[VI]

THE TRAGIC VIEW

187

Life as Expression

Schopenhauer interpreted life as the expression of a Will to Live. Nietzsche showed with profound truth that beneath this will there was something more fundamental, the Will to Power. Have we here got to the foundation, or shall we find that underlying the Will to Power there is something more fundamental still? Why do all living things strive for power? Is it, indeed, power that they desire in their striving, power for the sake of power? That which everything by a law of its being searches for is expression: the Will to Power is merely an outcome of that search. For seeing that the sun of created Life is split up into individuals, related and yet diverse, the expression of one unit is bound to collide with that of another, and the outcome is a conflict. Life, therefore, is essentially something that injures itself, and injures itself the more the more powerful it is; in a word, Life is essentially tragic. Most people, however, live in illusion, knowing nothing of this. The philosophers, and, before them, the priests, were those who perceived that Life was of this nature; but, alas, from the truth they drew the immediate and not the more profound conclusion. They sought, unconscious Hedonists, a palliative for Life, and contemned expression, which they saw was the cause of suffering. These were the creators of that morality which has prevailed to our own day; a morality antagonistic to Life, anti-tragic, negative. All the systems which have been created in this way are colossal panaceas and remedies: they are not fundamental.

There were others, however, who saw as the priests did that Life was tragic, but who at the same time affirmed it. These were the tragic poets. They were more deeply versed in Life than the priests: tragic art is more profound than morality.

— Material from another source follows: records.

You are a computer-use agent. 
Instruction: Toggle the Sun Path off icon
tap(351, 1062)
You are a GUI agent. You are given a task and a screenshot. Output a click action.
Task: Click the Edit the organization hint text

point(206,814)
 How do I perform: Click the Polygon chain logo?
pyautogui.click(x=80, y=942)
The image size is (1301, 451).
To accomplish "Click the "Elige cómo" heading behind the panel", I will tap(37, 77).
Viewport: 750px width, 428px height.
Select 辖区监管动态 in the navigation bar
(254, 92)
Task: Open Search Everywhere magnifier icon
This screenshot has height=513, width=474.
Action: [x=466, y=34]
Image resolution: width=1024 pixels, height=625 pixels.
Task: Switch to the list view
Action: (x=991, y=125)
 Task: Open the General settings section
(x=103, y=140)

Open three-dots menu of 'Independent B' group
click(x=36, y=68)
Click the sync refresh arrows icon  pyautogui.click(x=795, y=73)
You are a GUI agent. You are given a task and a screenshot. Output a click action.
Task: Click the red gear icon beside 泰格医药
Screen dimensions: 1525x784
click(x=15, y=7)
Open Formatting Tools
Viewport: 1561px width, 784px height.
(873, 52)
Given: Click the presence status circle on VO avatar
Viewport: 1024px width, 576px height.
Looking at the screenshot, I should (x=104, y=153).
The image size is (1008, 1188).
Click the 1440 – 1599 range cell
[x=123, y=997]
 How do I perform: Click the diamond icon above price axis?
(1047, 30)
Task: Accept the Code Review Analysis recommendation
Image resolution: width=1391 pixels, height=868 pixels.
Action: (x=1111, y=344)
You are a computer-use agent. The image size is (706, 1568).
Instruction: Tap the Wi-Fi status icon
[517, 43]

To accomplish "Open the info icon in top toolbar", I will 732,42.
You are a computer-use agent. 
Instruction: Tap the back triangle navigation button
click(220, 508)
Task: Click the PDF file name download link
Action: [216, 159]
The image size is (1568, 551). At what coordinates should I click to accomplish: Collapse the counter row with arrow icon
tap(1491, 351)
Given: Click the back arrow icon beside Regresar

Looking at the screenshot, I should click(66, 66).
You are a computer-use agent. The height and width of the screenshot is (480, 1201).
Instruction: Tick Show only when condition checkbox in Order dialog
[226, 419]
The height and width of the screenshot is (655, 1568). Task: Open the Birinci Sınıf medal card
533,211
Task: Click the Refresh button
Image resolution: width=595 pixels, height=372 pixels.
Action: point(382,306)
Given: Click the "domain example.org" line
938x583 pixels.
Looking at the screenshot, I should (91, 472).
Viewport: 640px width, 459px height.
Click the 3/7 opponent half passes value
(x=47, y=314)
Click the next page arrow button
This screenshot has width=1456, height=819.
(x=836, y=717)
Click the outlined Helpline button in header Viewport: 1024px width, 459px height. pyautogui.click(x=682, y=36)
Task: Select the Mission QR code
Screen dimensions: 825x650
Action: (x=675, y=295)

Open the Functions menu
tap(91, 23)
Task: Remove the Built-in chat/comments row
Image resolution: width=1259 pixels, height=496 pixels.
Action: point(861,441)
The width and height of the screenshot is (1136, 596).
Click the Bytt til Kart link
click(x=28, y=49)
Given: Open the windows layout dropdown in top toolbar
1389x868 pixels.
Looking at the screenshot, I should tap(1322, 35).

For morality is based on the belief that man desires above everything else Happiness. But Tragedy has perceived that this is not so. Man will express himself, it proclaims, whatever the outcome, whether it be joy or suffering.

Since then morality has sunk deep into Life, and there is now almost a second instinct in man striving against expression. Consequently there are many existences passed without expression; sometimes even in a resolute struggle against it, as in the case of innumerable religious men and ascetics. To some men it seems that their spirit has been lying frozen and dead within them, until one day an influence touches them, and they feel an imperious desire to express themselves, to create. This influence is nothing else than Love, which is the desire for expression itself. When its rule is recognized and obeyed Life reaches its highest degree of joy and of pain, and becomes creative. This is the state which is glorified by the tragic poets. To those who affirm, it is the highest condition of Life.

188

"Self-Expression"

Self-expression is something infinitely more subtle than the moderns conceive. This man studied to express himself: he investigated his ego, and thereby cut himself off from Life more completely than any anchorite, for the anchorite had at least heaven in addition to himself. This neo-anchorite, however, turned his eyes deliberately inward and strove to find expression for what he discovered there, but for nothing more. Thus he became his own prison. Eventually he turned out an æsthete.